TASKS:
1. In the NFS readdir patch discussion, how many bits at most would a large database's page addresses need, according to the reply?
2. Extend the NFS readdir patch discussion from its last sentence shown.

Start of PAGE EXTRACT

Re: [PATCH v7 19/21] NFS: Convert readdir page cache to use a cookie based index

"NeilBrown" <neilb@xxxxxxx> · Fri, 25 Feb 2022 14:17:49 +1100

On Fri, 25 Feb 2022, Trond Myklebust wrote:
> On Thu, 2022-02-24 at 12:31 -0500, Benjamin Coddington wrote:
> > 
> > "The XArray implementation is efficient when the indices used are
> > densely
> > clustered; hashing the object and using the hash as the index will
> > not
> > perform well."
> > 
> > However, the "not perform well" may be orders of magnitude smaller
> > than
> > anthing like RPC.  Do you have concerns about this?
> 
> What is the difference between this workload and a random access
> database workload?

Probably the range of expected addresses.
If I understand the proposal correctly, the page addresses in this
workload could be any 64bit number.
For a large database, it would be at most 52 bits (assuming 64bits worth
of bytes), and very likely substantially smaller - maybe 40 bits for a
really really big database.

End of PAGE EXTRACT
Start of RECORD EXCERPTS

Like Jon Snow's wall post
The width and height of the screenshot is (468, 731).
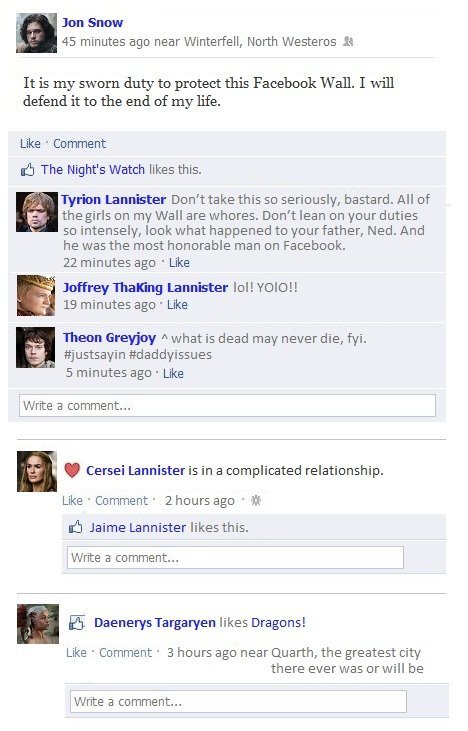[x=30, y=144]
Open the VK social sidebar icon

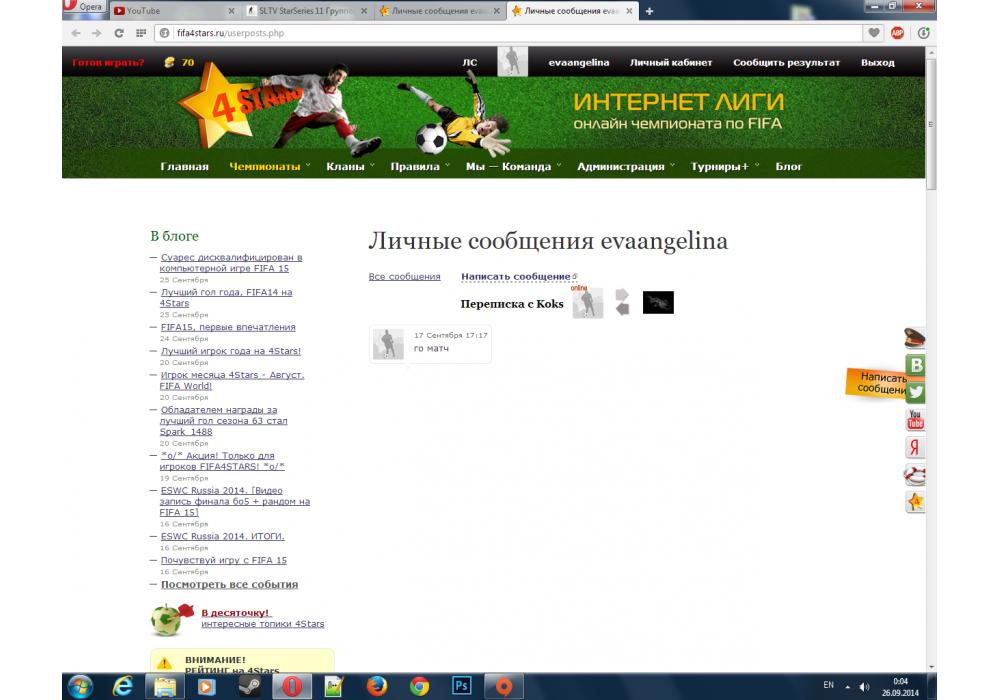pos(915,366)
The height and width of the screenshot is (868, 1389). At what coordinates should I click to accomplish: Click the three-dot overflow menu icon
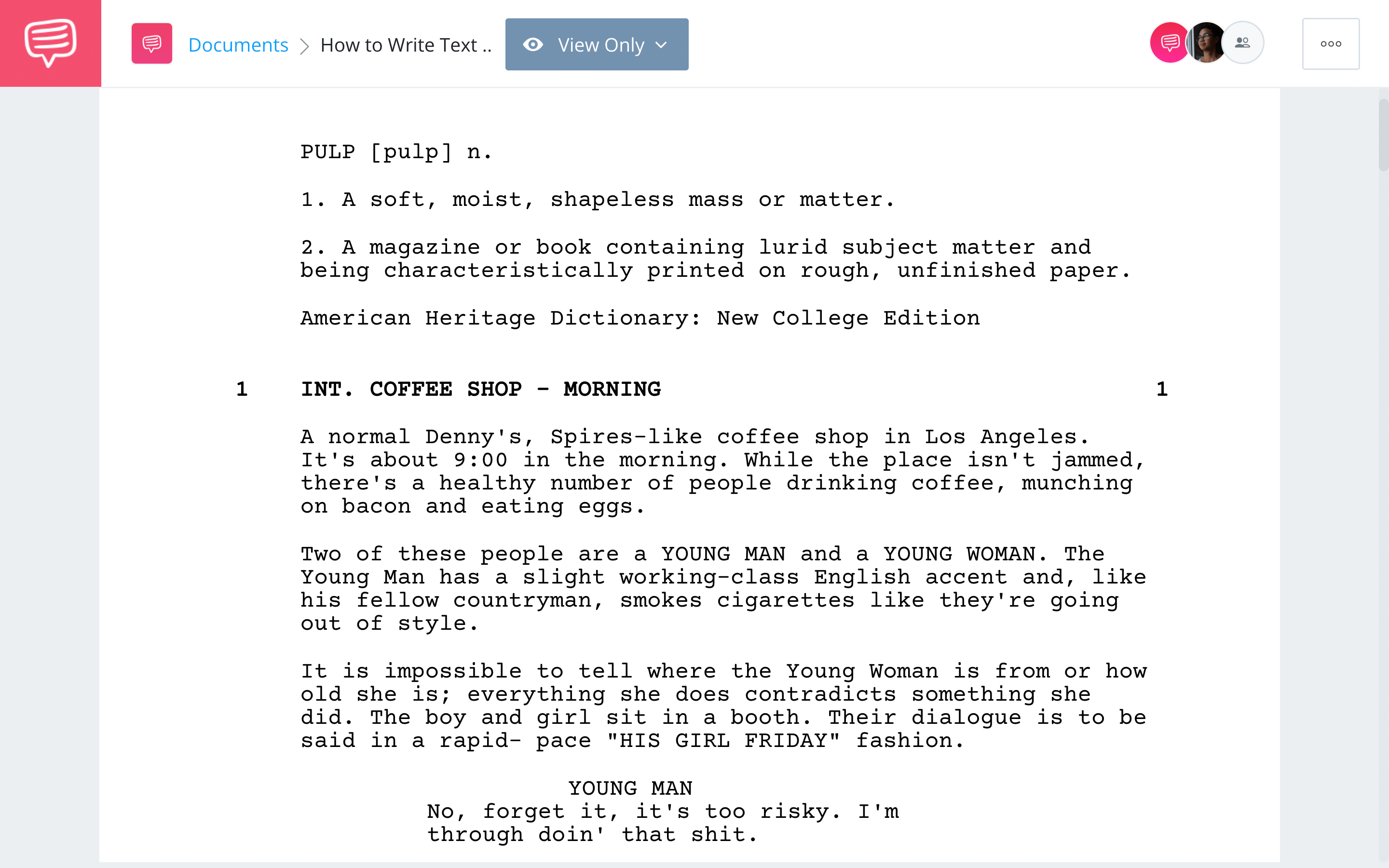click(x=1331, y=43)
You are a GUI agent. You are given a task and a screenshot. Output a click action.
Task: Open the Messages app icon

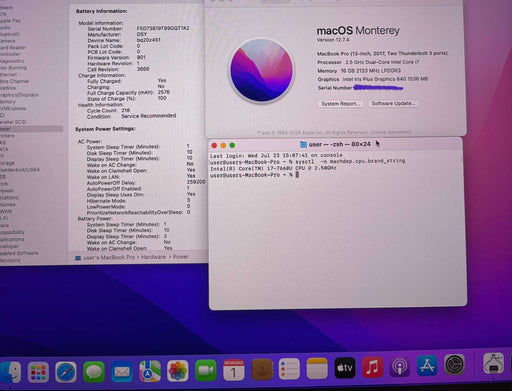pyautogui.click(x=94, y=371)
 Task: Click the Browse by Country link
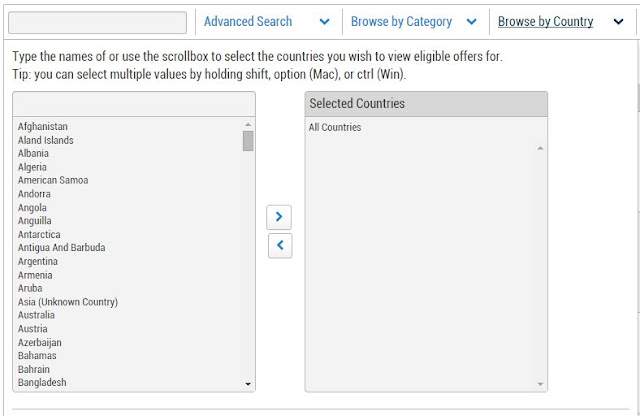(x=545, y=21)
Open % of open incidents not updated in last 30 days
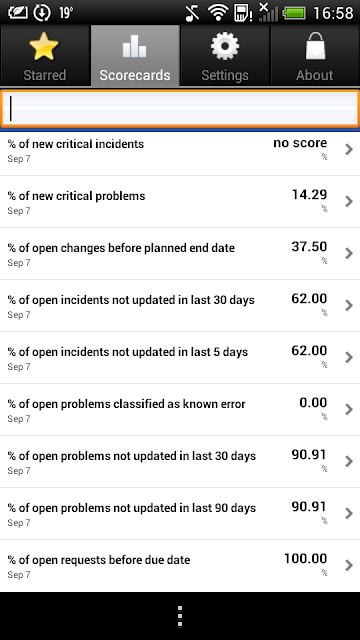The height and width of the screenshot is (640, 360). click(x=180, y=305)
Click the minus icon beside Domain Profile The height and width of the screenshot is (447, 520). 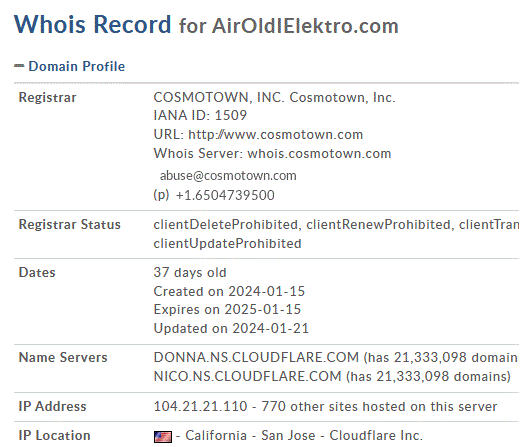(19, 66)
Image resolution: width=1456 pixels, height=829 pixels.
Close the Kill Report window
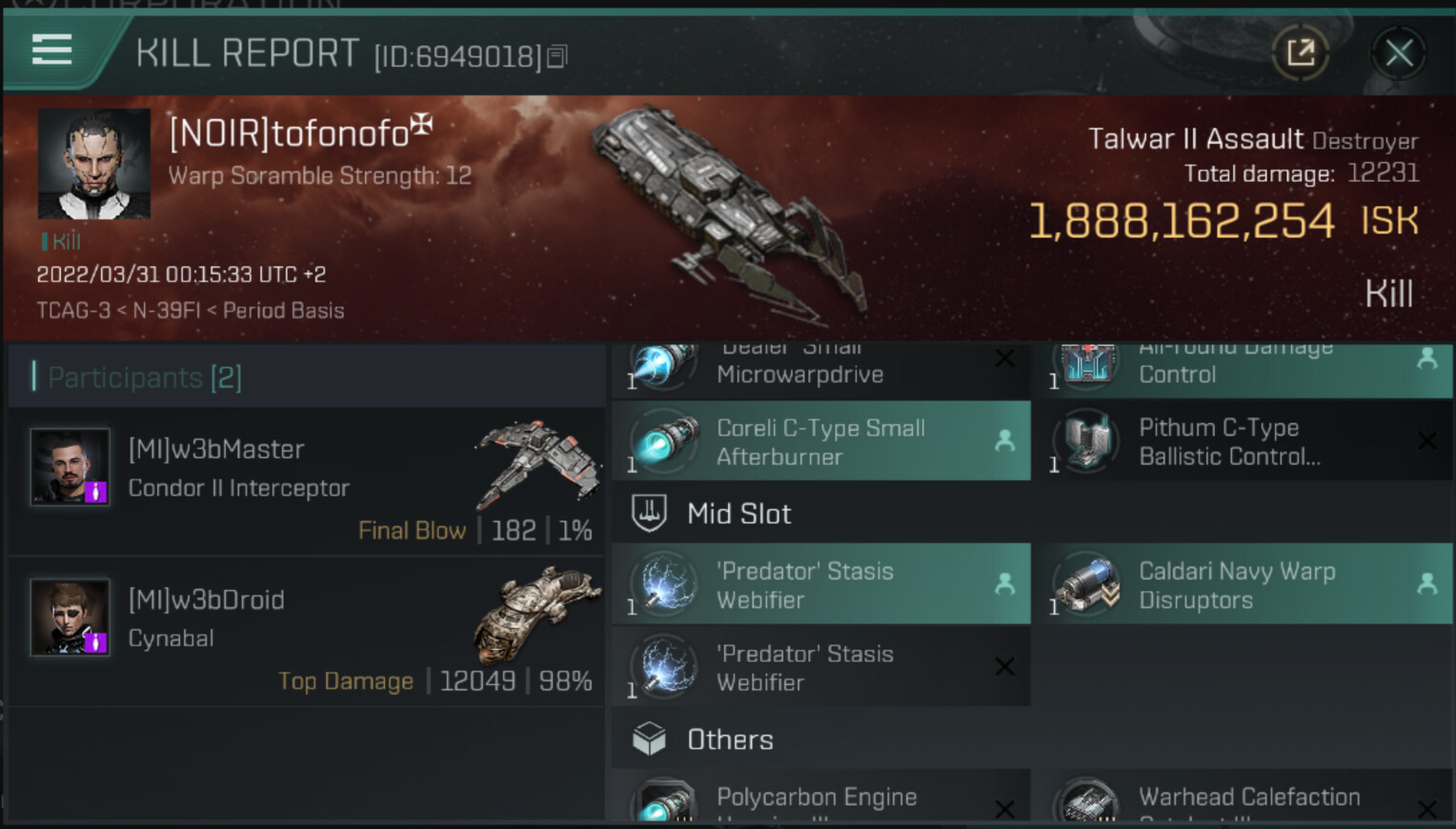tap(1398, 52)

End of RECORD EXCERPTS

ANSWERS TO THE PROBLEMS:
1. At most 52 bits.

2.
> 
> If the XArray is incapable of dealing with random access, then we
> should never have chosen it for the page cache. I'm therefore assuming
> that either the above comment is referring to micro-optimisations that
> don't matter much with these workloads, or else that the plan is to
> replace the XArray with something more appropriate for a page cache
> workload.

I haven't looked at the code recently so this might not be 100%
accurate, but XArray generally assumes that pages are often adjacent.
They don't have to be, but there is a cost.
It uses a multi-level array with 9 bits per level.  At each level there
are a whole number of pages for indexes to the next level.

If there are two entries, that are 2^45 separate, that is 5 levels of
indexing that cannot be shared.  So the path to one entry is 5 pages,
each of which contains a single pointer.  The path to the other entry is
a separate set of 5 pages.

So worst case, the index would be about 64/9 or 7 times the size of the
data.  As the number of data pages increases, this would shrink
slightly, but I suspect you wouldn't get below a factor of 3 before you
fill up all of your memory.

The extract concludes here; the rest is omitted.